The coffee giant will require facial coverings starting July 15, making it the first major restaurant chain to take that step.
Starbucks Masks
Photograph: Shutterstock

Starbucks will start requiring its customers to wear face coverings inside its stores starting on July 15, making it the first major restaurant chain to take a step that health experts believe to be crucial in slowing the spread of the coronavirus.

The Seattle-based coffee giant announced the change in a notice to customers on Thursday. The company said the decision was made as part of its “continuing effort in prioritizing the health and well-being” of its employees and customers.

Starbucks suggested that customers without masks in communities not covered by government mandates to wear one can order either through the drive-thru, curbside pickup or delivery.

“The company is committed to playing a constructive role in supporting health and government officials as they work to mitigate the spread of COVID-19,” Starbucks said.

Masks have become a flashpoint in the country’s response to the coronavirus.

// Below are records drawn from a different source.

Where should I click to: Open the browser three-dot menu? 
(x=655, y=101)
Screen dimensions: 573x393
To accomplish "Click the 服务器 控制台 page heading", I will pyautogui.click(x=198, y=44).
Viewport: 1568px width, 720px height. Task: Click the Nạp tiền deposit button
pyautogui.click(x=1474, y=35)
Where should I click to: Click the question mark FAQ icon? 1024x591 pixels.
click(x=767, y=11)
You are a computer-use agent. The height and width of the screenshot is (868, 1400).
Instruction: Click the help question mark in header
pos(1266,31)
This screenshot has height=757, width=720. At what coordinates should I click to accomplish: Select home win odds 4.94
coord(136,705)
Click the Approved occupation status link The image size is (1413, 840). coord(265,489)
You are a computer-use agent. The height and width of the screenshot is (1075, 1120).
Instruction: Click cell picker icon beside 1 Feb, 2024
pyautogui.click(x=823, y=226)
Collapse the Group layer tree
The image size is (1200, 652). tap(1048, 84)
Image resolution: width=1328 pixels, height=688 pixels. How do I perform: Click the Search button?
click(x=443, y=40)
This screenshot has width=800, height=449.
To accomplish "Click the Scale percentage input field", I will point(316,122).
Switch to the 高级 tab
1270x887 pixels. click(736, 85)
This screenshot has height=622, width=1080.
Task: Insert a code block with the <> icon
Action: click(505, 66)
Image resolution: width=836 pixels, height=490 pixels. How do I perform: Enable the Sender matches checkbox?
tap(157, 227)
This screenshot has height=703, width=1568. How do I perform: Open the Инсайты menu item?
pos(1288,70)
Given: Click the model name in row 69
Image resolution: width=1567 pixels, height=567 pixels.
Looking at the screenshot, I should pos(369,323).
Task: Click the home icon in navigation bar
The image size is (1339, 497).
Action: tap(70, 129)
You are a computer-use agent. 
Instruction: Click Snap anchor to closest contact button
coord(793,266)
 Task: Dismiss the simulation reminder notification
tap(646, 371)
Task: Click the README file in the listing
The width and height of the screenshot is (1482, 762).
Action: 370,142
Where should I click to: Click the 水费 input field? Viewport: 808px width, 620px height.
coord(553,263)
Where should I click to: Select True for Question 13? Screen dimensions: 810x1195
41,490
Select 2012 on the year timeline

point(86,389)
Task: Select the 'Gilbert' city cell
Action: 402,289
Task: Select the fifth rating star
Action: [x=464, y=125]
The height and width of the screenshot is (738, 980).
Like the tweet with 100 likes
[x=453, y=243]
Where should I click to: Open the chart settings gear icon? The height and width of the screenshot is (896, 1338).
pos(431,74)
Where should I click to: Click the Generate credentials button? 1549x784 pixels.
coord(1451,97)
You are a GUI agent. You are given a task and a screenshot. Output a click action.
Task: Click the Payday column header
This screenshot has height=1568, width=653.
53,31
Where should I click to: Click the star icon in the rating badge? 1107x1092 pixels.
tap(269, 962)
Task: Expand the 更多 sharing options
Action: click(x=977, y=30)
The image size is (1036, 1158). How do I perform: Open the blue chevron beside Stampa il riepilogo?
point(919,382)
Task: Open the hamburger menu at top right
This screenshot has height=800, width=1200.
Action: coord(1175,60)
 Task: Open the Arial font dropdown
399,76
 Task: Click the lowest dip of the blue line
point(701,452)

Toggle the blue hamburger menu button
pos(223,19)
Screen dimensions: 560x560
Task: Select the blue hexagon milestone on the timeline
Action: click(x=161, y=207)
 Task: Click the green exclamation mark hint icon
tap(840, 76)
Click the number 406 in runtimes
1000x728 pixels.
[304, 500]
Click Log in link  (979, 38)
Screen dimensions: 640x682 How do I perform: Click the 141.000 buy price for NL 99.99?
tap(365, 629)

The U.S. Centers for Disease Control recommends mask-wearing, and various studies have shown them to be effective in reducing the spread of the virus.

A study published last month in the journal Health Affairs, for instance, found that 15 states that mandated face masks had a greater decline in daily coronavirus growth rates than those that didn’t.

Yet fewer than half of states have such a mandate. Resistance to masks has led to highly publicized disputes between customers and employees at many retailers and restaurants. Some local restaurants have closed their doors after complaining that their workers were abused by customers angry over mask requirements.

Some large retailers, however, have taken steps to require mask-wearing, such as the giant wholesaler Costco. The Retail Industry Leaders Association, a trade group, has called on the nation’s governors to make masks mandatory to avoid a “patchwork of local mandates” that have “made it incredibly difficult to focus on implementing the right safety protocols.”

Yet few restaurant chains have taken this step, even as states reopened their dining areas to customers.